Things being done to help include community members dropping off food, ongoing crisis interventions for students, referrals to community mental health providers, reporting abuse and truancy to the Department of Health and Human Services, frequent outreach to parents, an adjustment to the high school’s grading system and teachers checking on more with their students.

“Some day, we’ll be out of this and there’ll be better days ahead,” Beaudion said. “We don’t give up.”

Despite all the positive things going on, there are some real concerns, director Patrick Milligan said.

“Time, resources are limited,” he said. ‘Is there anything we as a board can do to help facilitate?”

“One thing about this community, it’s always been amazing, comes together in a time of crisis,” Beaudion said. “Maybe the thing to do is to get the word out, everybody do their little bit. We’re doing all we can here.”

Superintendent Scott Albert said another person from Care and Comfort may soon be coming on board to work with the district.

“I know we have lots of people if they knew, would love to help,” director Elaine Fitzgerald said.

One thing all the kids noted was they’re cared for by their team and their teachers, high school social worker Kristy Labonte said.

In other business, the board voted to switch to the Chrome book insurance program once the two-year contract with AppleCare for the district’s iPads expires. The iPads are used by the district’s younger students.

“We’re finding we’re having a lot of iPad damage because they’re going home,” Curriculum Coordinator and Technology Director Chris Hollingsworth said. It ranges from minor to more severe, he added.

A $50 deductible is assessed every time an iPad is sent to Apple for repairs, he said. That wasn’t understood when the iPads were purchased and the AppleCare contract agreed on, he added.

Tacking the cost on for parents, having the district cover the repair costs or putting the iPads under the existing insurance program were three options shared by Hollingsworth. There would be no deductible with the current insurance program, he said.

“The cost to cover all 220 iPads would be about $4,000 a year,” Hollingsworth said. “Some kids are being really rough with them. Some students have to leave their iPad at school, not take it home with them.”

Between 12 and 15 have been repaired thus far, he said. When asked, he said the cases are a bit more rugged, supposed to help with dropping them.

“One weakness, if kneeled on, fallen on or stepped on, it’s not protected that well,” Hollingsworth said.

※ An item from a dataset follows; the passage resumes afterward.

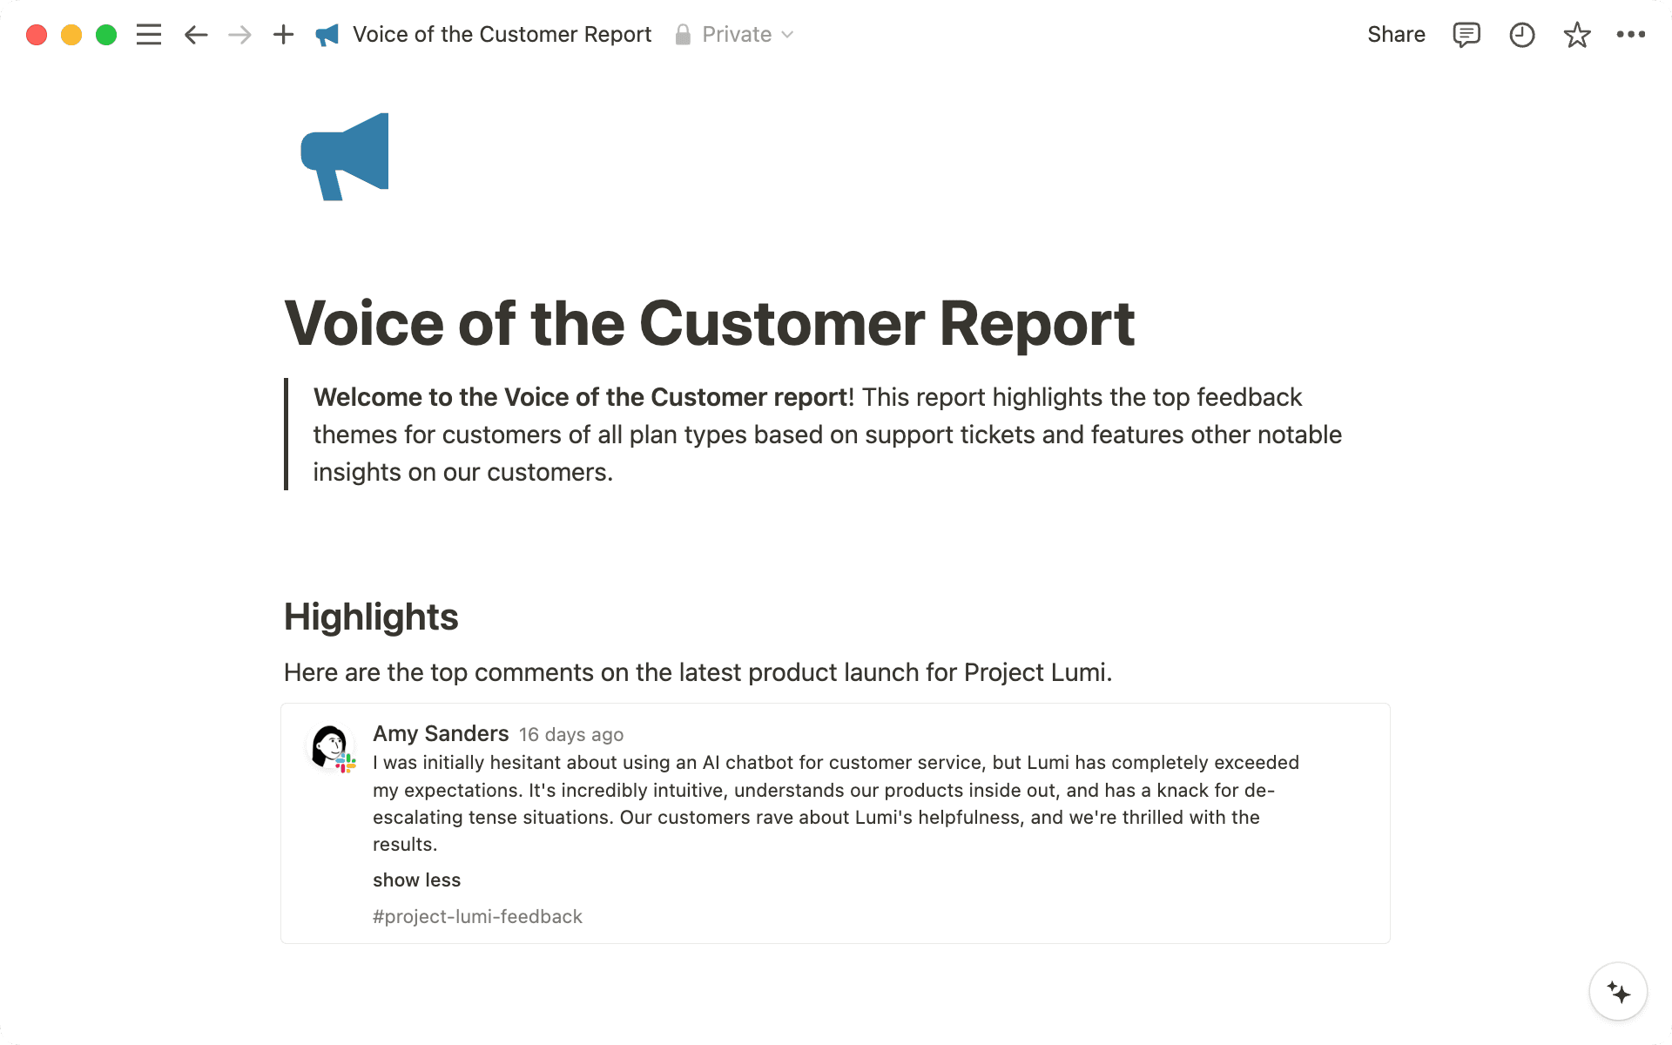Click the Voice of the Customer Report heading
Screen dimensions: 1672x1045
709,324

Can students who can only use their iPad at school do their work at home, director Ann Schwab asked.

“So far, yes,” Hollingsworth said.

“If we’re going to use computers like pencils, we’ve got to make sure they’re in the students’ hands. Not take away opportunities for them,” director Joel Pike said. He did not support putting the cost onto parents based on previous experience within the district.

The iPads are a tool students need, director Doug DiPasquale said.

“Stay with AppleCare until it runs out, then switch over when the time comes,” he added.

Board chairman Robert Staples suggested money be put in the budget to cover repair costs.